If you are looking for advice about how to worship God, congratulations because you’re on your way to being a great worshiper.
What do I mean? Worship takes effort and it’s the fact that you’re seeking out the right way to worship is a really, really good sign. Hebrews 11:6 says God rewards those who diligently seek him.
So get ready to be rewarded for your efforts.
Wondering How to Worship God?
Some of you visiting this post are new Christ-followers wondering how to get started worshiping.
It’s really quite simple, and there’s no magical formula. Worship is simply speaking, singing, or doing something that honors God. Here are some practical ways to worship:
- Speak words that describe how great God is, out loud. Tell Him he deserves your praise and honor.
- Read scripture aloud. A good passage to start with is Psalm 145.
- Sing worship songs and hymns to him. Click here to go to my Worship Now page. There is a brief instruction on worship with singing, plus Youtube videos that will get you started.
Read on for a deeper dive into the Bible’s instructions on worship.
How to worship God with Music and Singing
In the Christian subculture, the word “worship” is almost synonymous with music.
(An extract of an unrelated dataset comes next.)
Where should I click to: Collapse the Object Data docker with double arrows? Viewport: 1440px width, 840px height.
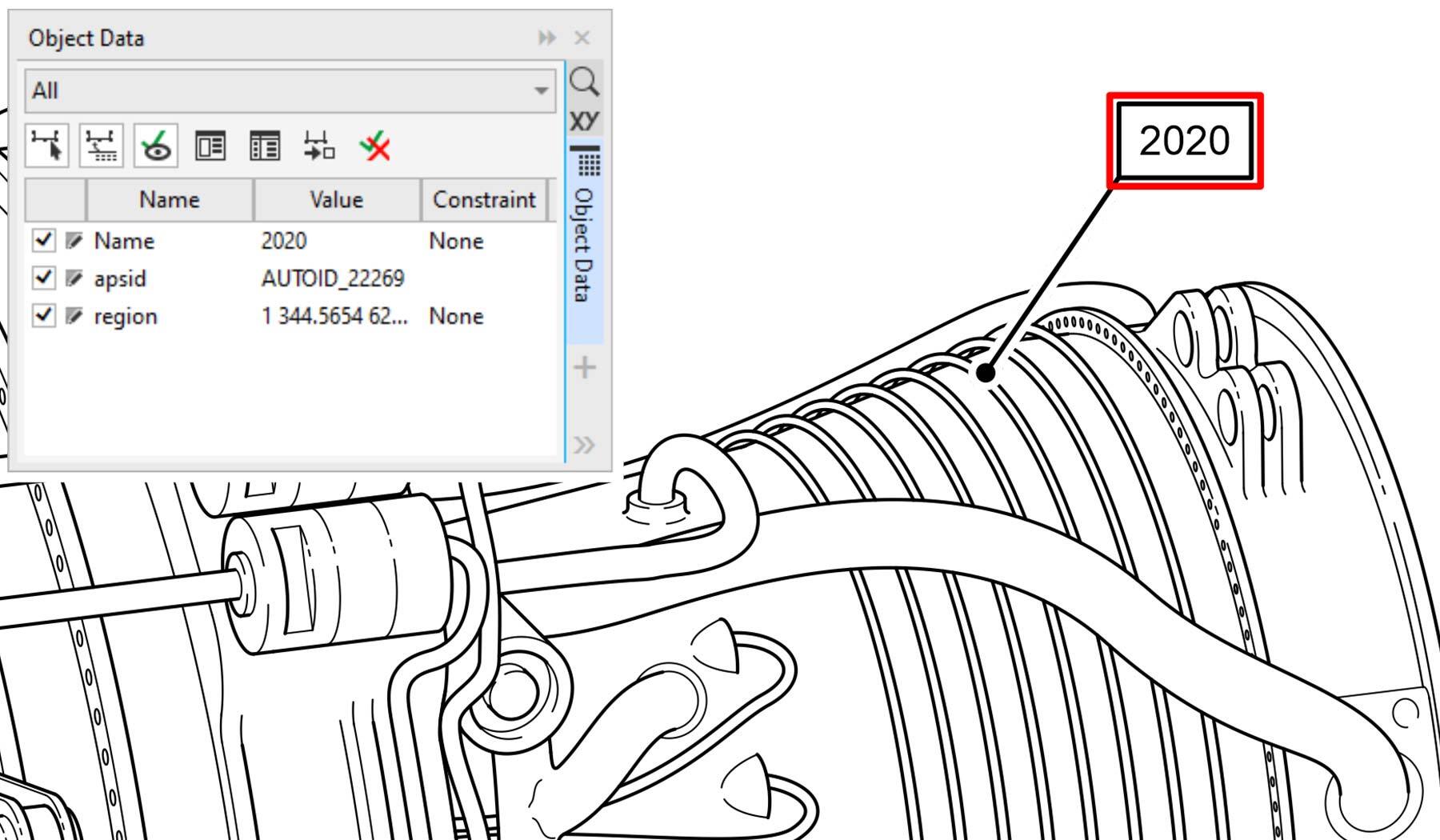pos(547,38)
While music is certainly one way to worship, it’s only a piece of the puzzle.
Still, it’s an important piece. Here’s how the Bible tells us to worship in song.
Psalm 150 – Praise God with every instrument imaginable. There are no unholy instruments.
Psalm 98 & 149 – Worship God with a new song. Why? Because we get so accustomed to old songs they often lose their meaning and the emotional power they once had.
Worship songs have a natural progression as they age: Brand new, new enough to be engaging yet familiar, really familiar, and overused. The goal for a church is the right mix of familiar and new, while trying to phase out overused songs.
Psalm 149 – Praise God with other worshipers. Gather together in a church, living room or even at a park. There is power when you worship in community.
Psalm 98:4 – Worship God with a loud, joyful shout. The Hebrew word can mean a war cry. We’re talking loud.
Psalm 33:3 – Play and sing well, in a pleasing and appropriate way. The KJV translates the word “skillfully” but that’s somewhat misleading. I don’t think the BIble shuns beginners from worshiping.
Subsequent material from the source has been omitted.